Personal information
- Date of birth: 27 February 1941 (age 84)
- Place of birth: Budapest, Hungary
- Position(s): Midfielder

Senior career*
- Years: Team / Apps / (Gls)
- 1968: Houston Stars / 25 / (1)
- 1969: Phoenix Club
- 1969: Toronto Hungaria
- 1970: Hakoah A.C
- 1971: London German Canadians
- 1972–1973: Oakland Rams

Managerial career
- 1973: Oakland Rams

= Tibor Magyar (footballer) =

Hungarian footballer (born 1941)

Tibor Magyar (born February 27, 1941) is a Hungarian former footballer who played as a midfielder.

== Career ==
Magyar played in the North American Soccer League with Houston Stars in 1968. In his debut season with Houston he appeared in 25 matches and recorded one goal. In early 1969, he played in the Greater Los Angeles Soccer League with Phoenix Club. For the remainder of the 1969 season he played in Canada with Toronto Hungaria in the National Soccer League. In 1970, he played in the San Francisco Soccer Football League with Hakoah A.C.

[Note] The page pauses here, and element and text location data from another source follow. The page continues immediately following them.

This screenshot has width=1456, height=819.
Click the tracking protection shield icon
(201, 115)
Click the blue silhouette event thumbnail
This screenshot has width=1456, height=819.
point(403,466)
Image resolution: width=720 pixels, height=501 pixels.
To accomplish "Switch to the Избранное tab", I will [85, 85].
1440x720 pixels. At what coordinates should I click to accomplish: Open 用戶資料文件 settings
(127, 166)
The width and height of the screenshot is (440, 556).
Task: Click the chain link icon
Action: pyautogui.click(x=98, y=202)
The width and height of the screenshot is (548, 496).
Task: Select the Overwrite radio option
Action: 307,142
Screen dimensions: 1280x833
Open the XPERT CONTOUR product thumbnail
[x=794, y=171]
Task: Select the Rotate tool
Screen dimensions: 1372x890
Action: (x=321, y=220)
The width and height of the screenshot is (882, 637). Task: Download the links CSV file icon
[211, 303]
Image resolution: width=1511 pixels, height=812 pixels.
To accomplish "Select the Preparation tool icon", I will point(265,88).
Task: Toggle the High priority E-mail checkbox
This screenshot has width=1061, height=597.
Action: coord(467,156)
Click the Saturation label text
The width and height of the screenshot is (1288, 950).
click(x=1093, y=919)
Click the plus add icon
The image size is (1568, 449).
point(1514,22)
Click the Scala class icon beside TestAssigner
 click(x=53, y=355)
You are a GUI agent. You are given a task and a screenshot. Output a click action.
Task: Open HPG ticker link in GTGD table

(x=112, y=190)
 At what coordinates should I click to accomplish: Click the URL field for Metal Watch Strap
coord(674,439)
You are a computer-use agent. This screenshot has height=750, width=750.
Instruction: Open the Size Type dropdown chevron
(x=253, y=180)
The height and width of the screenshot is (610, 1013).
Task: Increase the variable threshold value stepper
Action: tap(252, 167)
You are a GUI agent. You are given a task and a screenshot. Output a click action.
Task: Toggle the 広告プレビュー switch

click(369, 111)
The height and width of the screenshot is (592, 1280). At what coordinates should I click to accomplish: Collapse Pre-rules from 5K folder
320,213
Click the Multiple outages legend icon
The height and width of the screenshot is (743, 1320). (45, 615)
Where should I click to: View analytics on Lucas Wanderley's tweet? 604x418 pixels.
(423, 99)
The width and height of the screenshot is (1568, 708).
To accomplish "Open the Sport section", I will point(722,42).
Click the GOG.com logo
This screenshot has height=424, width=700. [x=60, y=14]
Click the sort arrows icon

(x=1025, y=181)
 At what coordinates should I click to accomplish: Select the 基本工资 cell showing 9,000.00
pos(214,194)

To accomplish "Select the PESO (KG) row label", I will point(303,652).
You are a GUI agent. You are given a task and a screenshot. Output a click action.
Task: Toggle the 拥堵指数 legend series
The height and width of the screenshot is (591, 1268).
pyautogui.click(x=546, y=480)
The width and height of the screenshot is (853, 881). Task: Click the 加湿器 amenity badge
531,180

In 1971, he returned to the NSL to play with London German Canadians. He later settled in the San Francisco Bay Area, and played in the Northern California Soccer League with the Oakland Rams in 1972. In his debut season with Oakland he assisted in securing the championship. The following season he served as a player-coach for Oakland.